Extract to read:
######

The 2016 CCA Biennial focus is on the cultural production of empathy. The upcoming biennial will address the ways in which feeling is form and explore how the objects, buildings, clothing, machines, languages, and images we construct are shaped by our intentional or implicit emotional, interdependent relationship to others. Whether by framing a connection that already exists or by providing the condition for new connections, what we create can either merely extend our own personal desires, goals, and directives, or can alternatively function as a bridge between who I am and who you are so that aesthetic experiences are interdependent, collaboratively generated and inherently reciprocal.
Ideas of interdependent form in art have been addressed recently in theories of relational and participatory practices, but theories of art's generation out of an intentional acknowledgement of the other—whether viewer, audience, citizenry, crowd, or globe—is often understood as rhetorical anticipation rather than actual co-authorship. It is the structure of inter-subjective experience that we hope to understand through a variety of ways of thinking about form as the political, aesthetic, and societal distinctions between “me” and “we.”
Looked at from a wide perspective, ideas and experiences of empathy are expressed in many disciplines and forms, including many that would not immediately or characteristically be understood as empathetic: affordances in architecture and design, artificial intelligence in computation, mirror neurons in developmental psychology, network applications in information studies, responsive environments in media, synthetic biology in science, are but the few that come to mind.
Rather than take on a philosophical abstraction in exploring this topic and its interface with cultural and artistic practice, we seek ideas of empathy in action: empathy as solution, remedy, strategy, structure, and screen.
How does one build an empathetic structure? Can empathy be programmed? Can it be taught or learned? Who extends an empathetic view to others? Are there designs that encourage empathetic exchange rather than discourage it? Does communication over distances allow us to witness people and events in far away places with greater intimacy, or place it at a safe, meditated distance? Is empathy a liberating or confining cultural dynamic? Is it essential to human existence of merely one of many emotions we have toward each other and the planet? What, if any, is the role of empathy in subjectively-driven practices in art, literature, music, and performance?

######

[Saved entries]
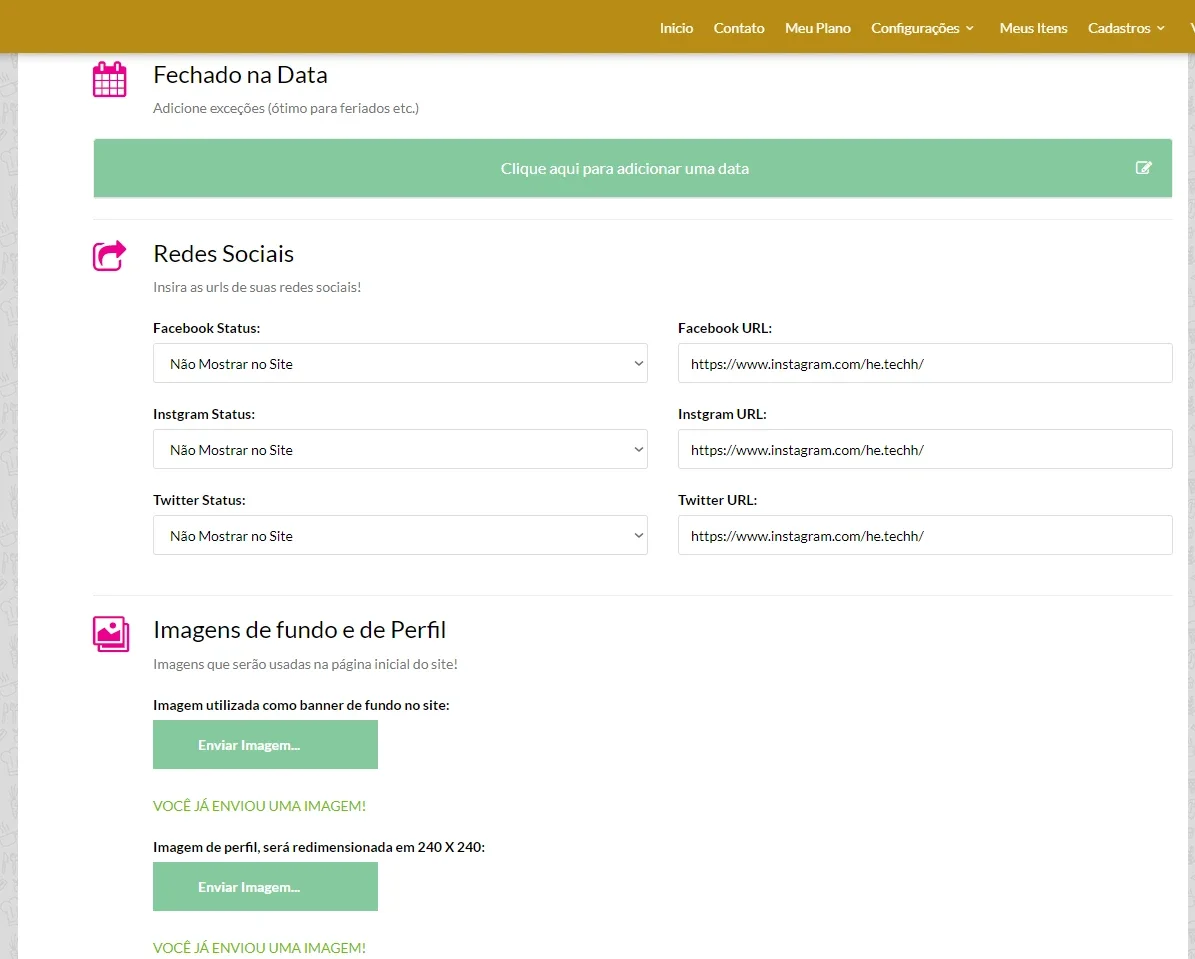Open the Twitter Status dropdown

400,535
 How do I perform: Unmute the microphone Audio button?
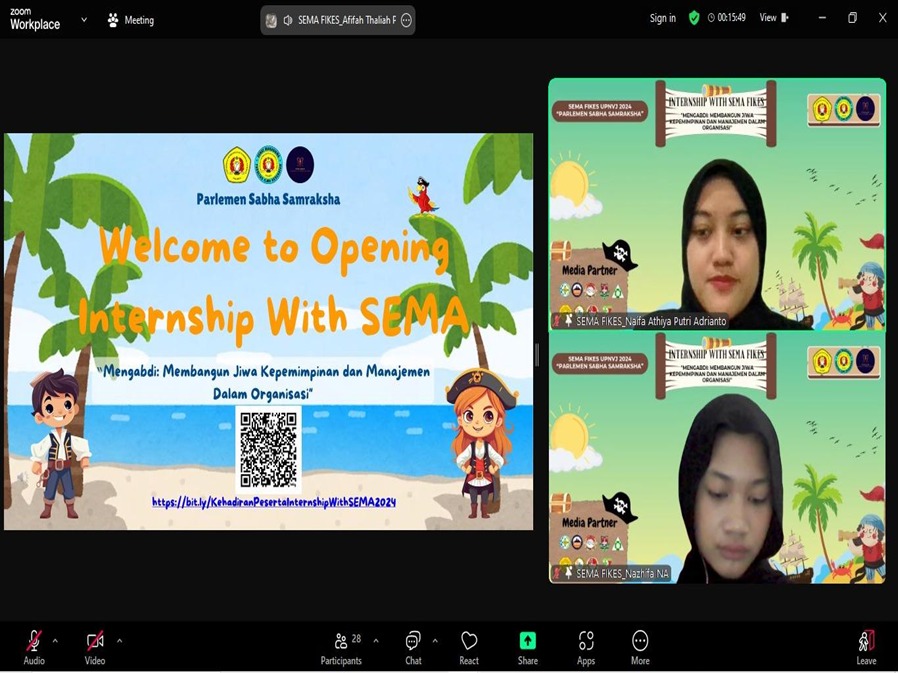(34, 645)
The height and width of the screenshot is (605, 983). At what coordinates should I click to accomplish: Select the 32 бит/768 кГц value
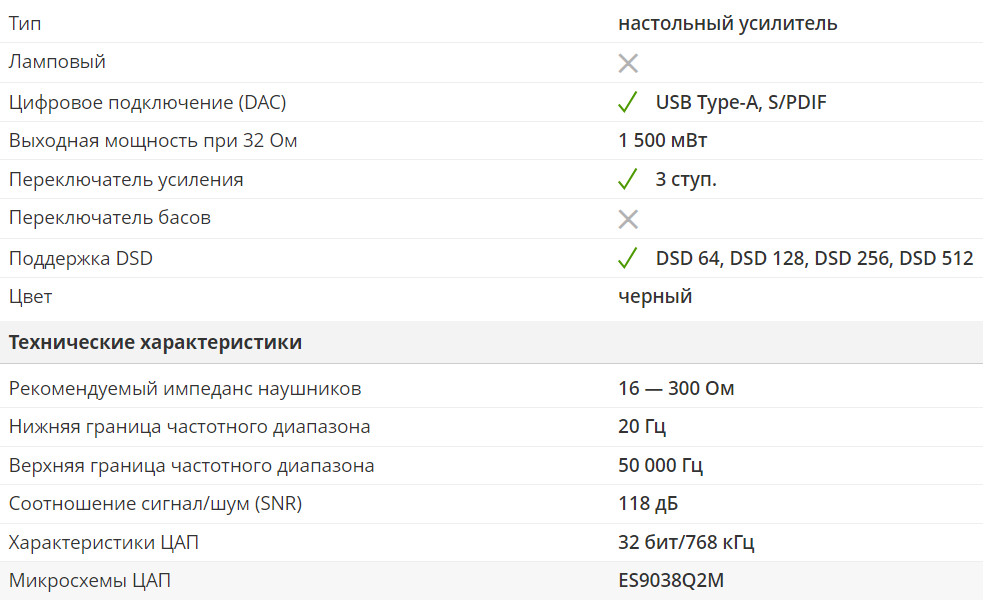pos(686,542)
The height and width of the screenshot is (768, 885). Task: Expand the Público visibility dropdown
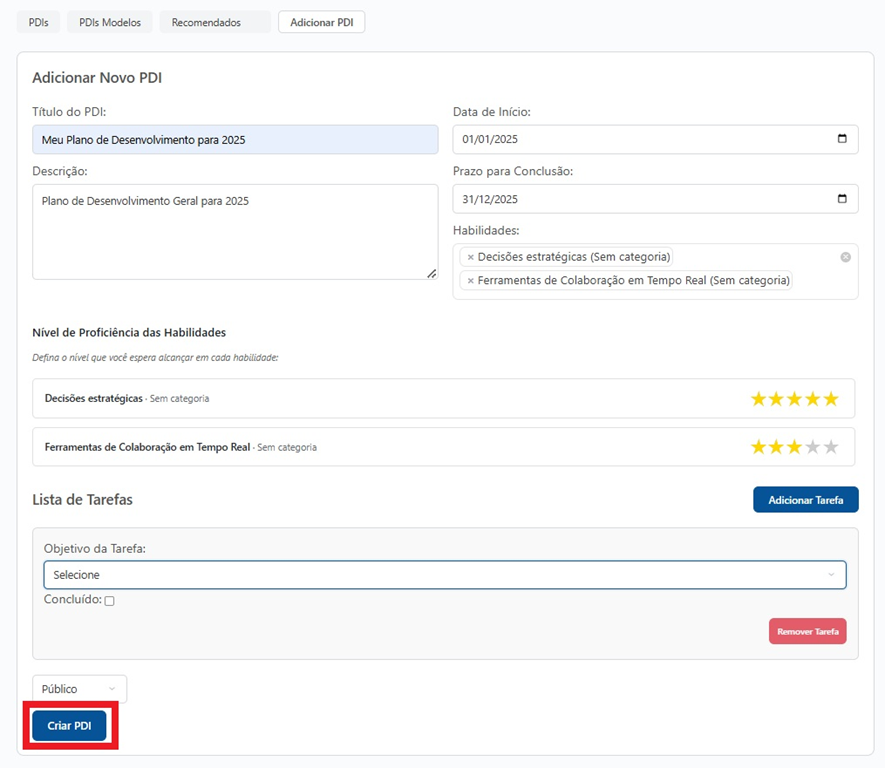coord(79,689)
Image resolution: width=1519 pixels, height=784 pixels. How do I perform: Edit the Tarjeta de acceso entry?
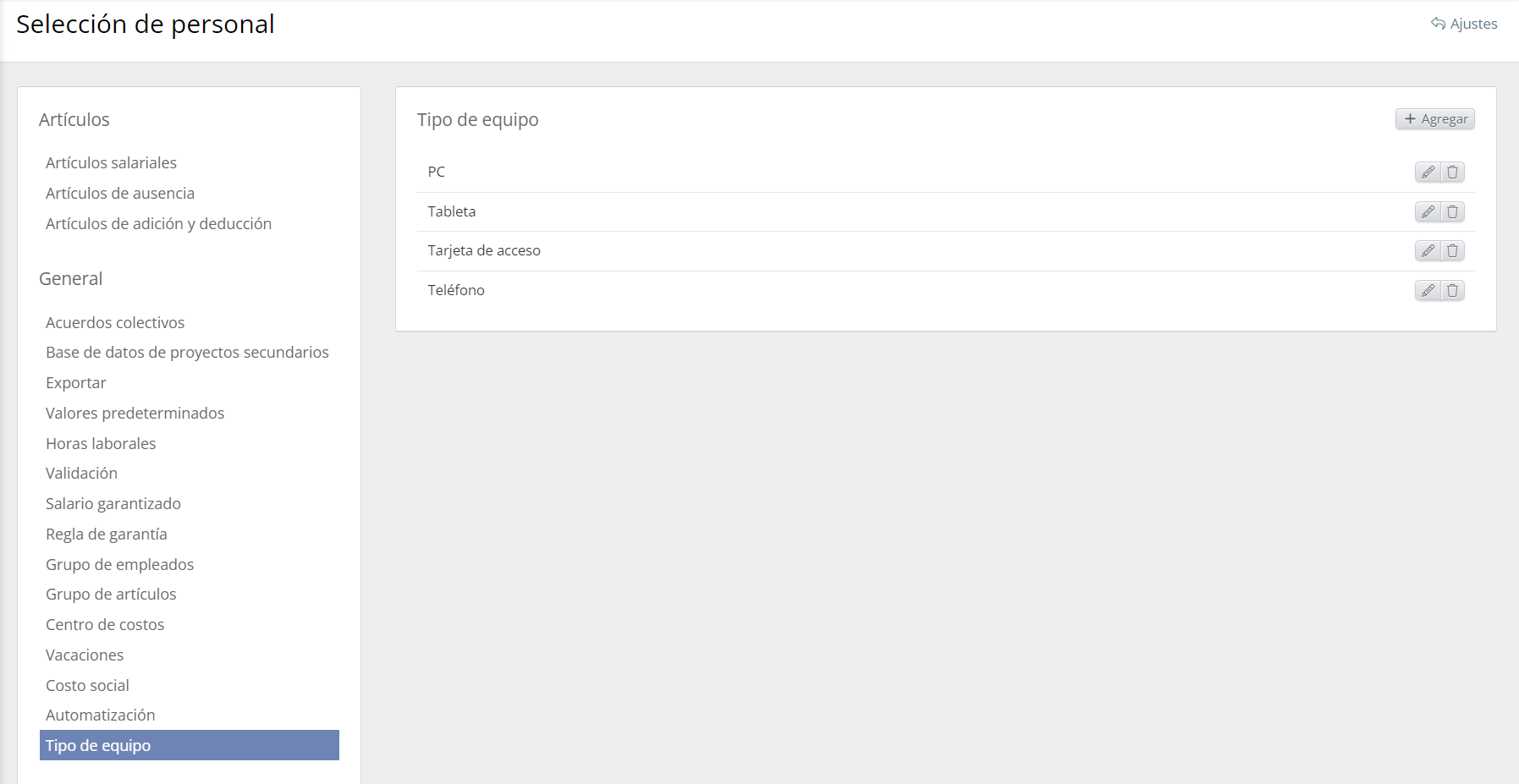click(1428, 251)
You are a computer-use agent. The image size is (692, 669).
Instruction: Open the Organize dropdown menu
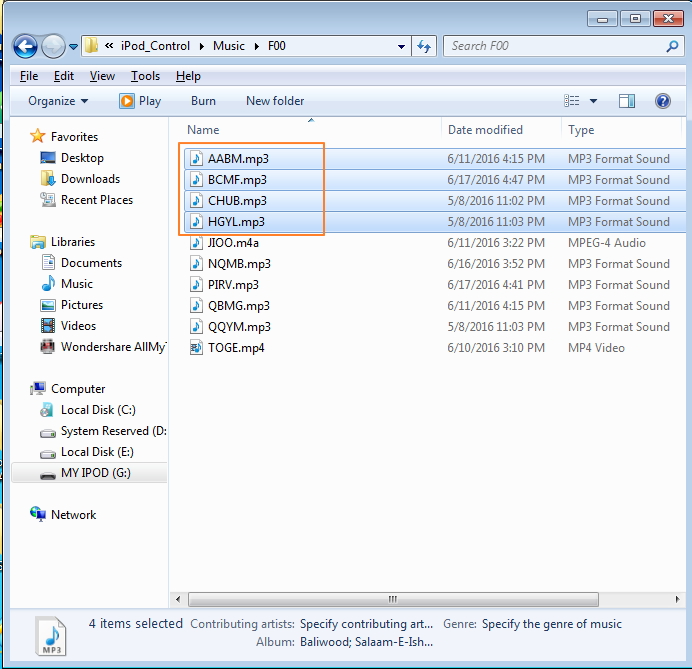tap(58, 101)
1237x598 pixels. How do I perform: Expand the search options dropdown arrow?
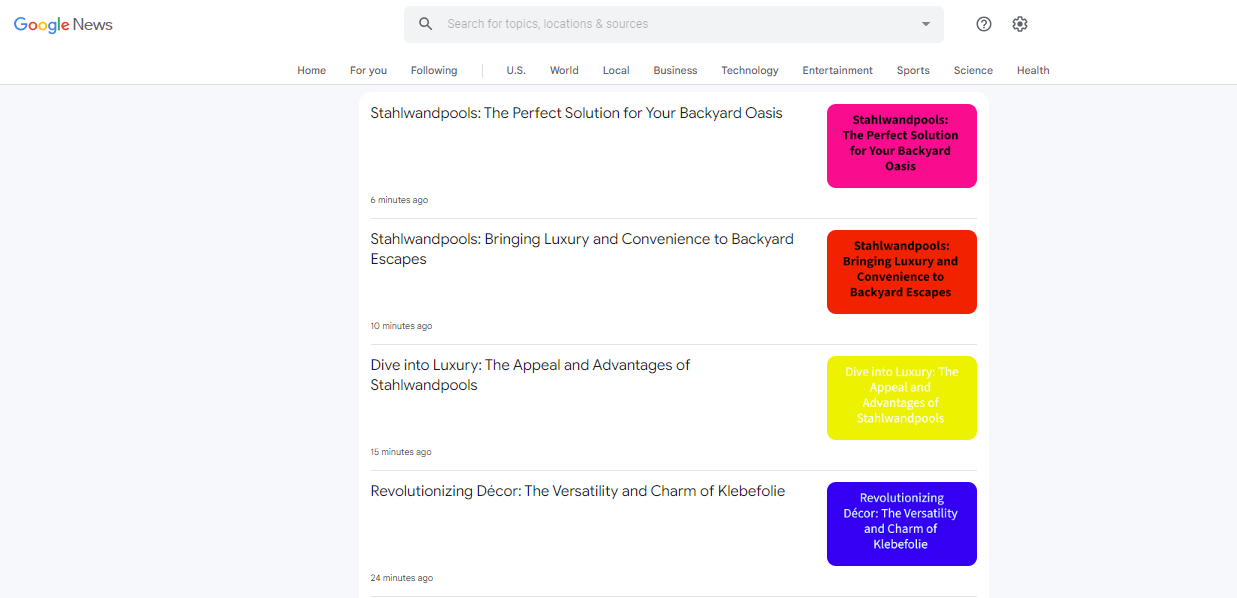pos(925,24)
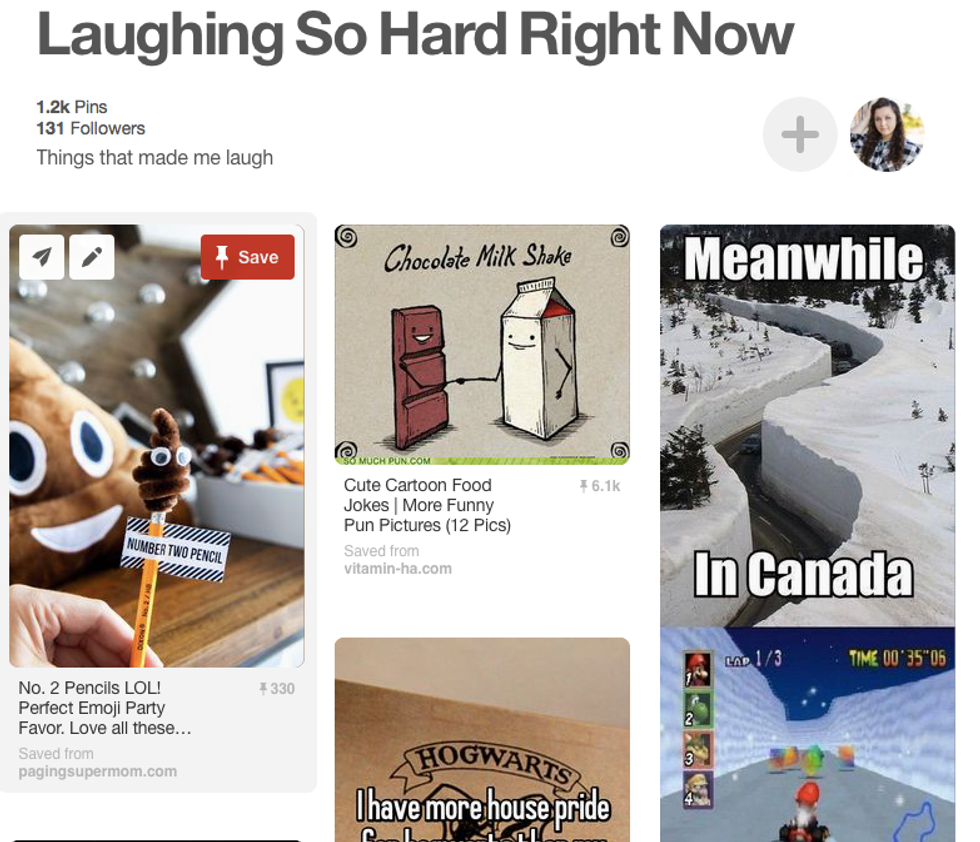
Task: Visit vitamin-ha.com source link
Action: 398,569
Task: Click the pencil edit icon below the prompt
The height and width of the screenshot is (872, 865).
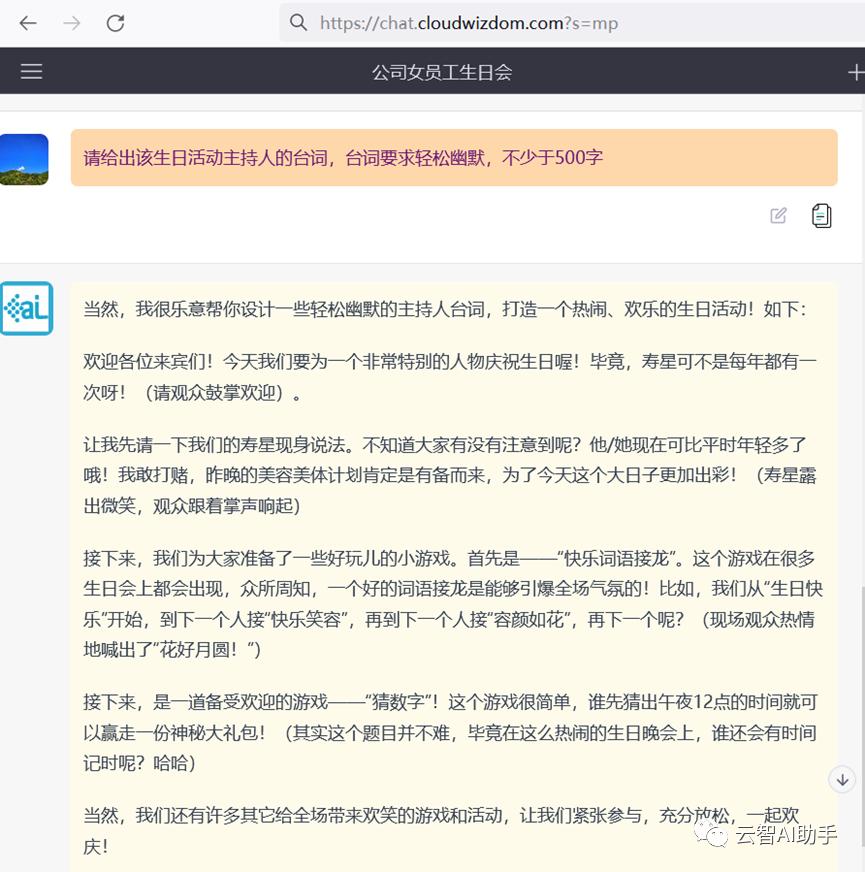Action: (x=779, y=215)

######

What you have to do:
Answer the following about the text on the 2016 CCA Biennial:
1. What is the stated focus of the biennial?
2. What does the text name as the example of empathy in developmental psychology?
3. What five things does the text list as ways of seeing empathy in action?

Task solution:
1. The cultural production of empathy.
2. Mirror neurons.
3. Solution, remedy, strategy, structure, and screen.